A escolha pelo restaurante recaiu num acolhedor espaço em Canelas.
O Ricardo conhecia uma dos empregados de mesa e como tal tinha a certeza de que íriamos ser muito bem servidos.
Pizza de atum e lasanha foram as recomendações dele e acabei por optar pela segunda, sabendo de antemão que ambas as refeições seriam totalmente caseiras e feitas em forno a lenha.
- Esta deve provavelmente a primeira vez que jantamos juntos sem termos que nos esconder de ninguém - comentou o Ricardo, enquanto aguardávamos pelo repasto.
- Sim - concordei.
- Sabes que estarmos juntos assim, traz-me muitas recordações... Lembraste quando costumávamos sair juntos quando éramos miúdos? Os nossos pais gostavam de se juntar e dar passeios. Gostavam de nos dar a conhecer vários sítios, especialmente aqui no norte.
- O problema é que nós nas estávamos interessados nisso - continuei.
- Como podíamos? - interrompeu, enquanto bebia um pouco de cerveja - Tínhamos seis, sete anos. Estávamos mais interessados em brincarmos, em andarmos atrás um do outro, a pregarmos partidas.
- O meu pai é que não achava muita piada a isso - lamentei - Estava sempre a ralhar-me. 'Porta-te bem', dizia ele. 'És minha filha, tens que te comportar'.
- Mas eu não te deixava ficar sossegada. Estava sempre a picar-te. Fosse onde fosse - bebeu mais um gole e o seu olhar ficou triste - Por minha causa, levaste muitas tareias, não?
- Não sei se a culpa foi só tua. Era a maneira do meu pai me educar e as pessoas achavam bem - afirmei, pegando pela primeira vez no meu copo de cerveja.
- Eu não achava bem.
- Mas eras um puto, o que podias tu fazer?

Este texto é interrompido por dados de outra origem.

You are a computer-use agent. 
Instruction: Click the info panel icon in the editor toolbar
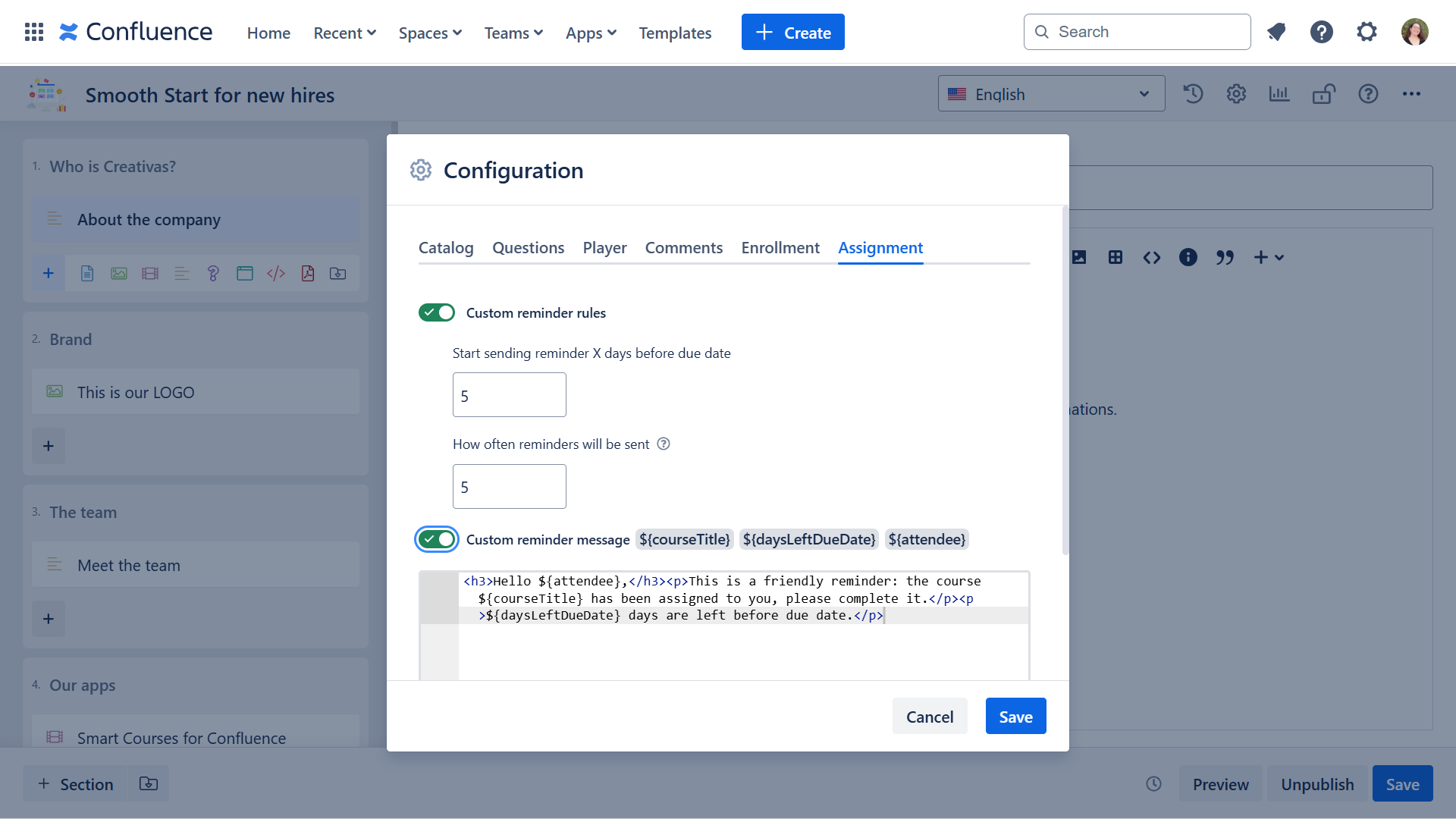(x=1188, y=258)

- Talvez deixar de me meter tanto contigo. Lembro-me daquela vez que começamos a correr dentro de uma igreja. Devo admitir que não era o melhor local para brincarmos, mas... O teu pai pegou em nós e levou-nos cá para fora. Berrou-me, dizendo que não sabia estar quieto e que tinha que levar um correctivo, mas que isso era função dos meus pais. Depois virou-se para ti, deu-te um valente estaladão na cara, que até deixou marca e disse-te que se a partir daquele momento não te portasses bem, levavas outro igual e ia trancar-te no caro, enquanto nós passeávamos. E estava um calor nesse dia... Tu nem uma lágrima derramaste...
- Não, porque o meu pai dizia-me sempre que não se deve chorar em público, acontecesse o que acontecesse - rematei.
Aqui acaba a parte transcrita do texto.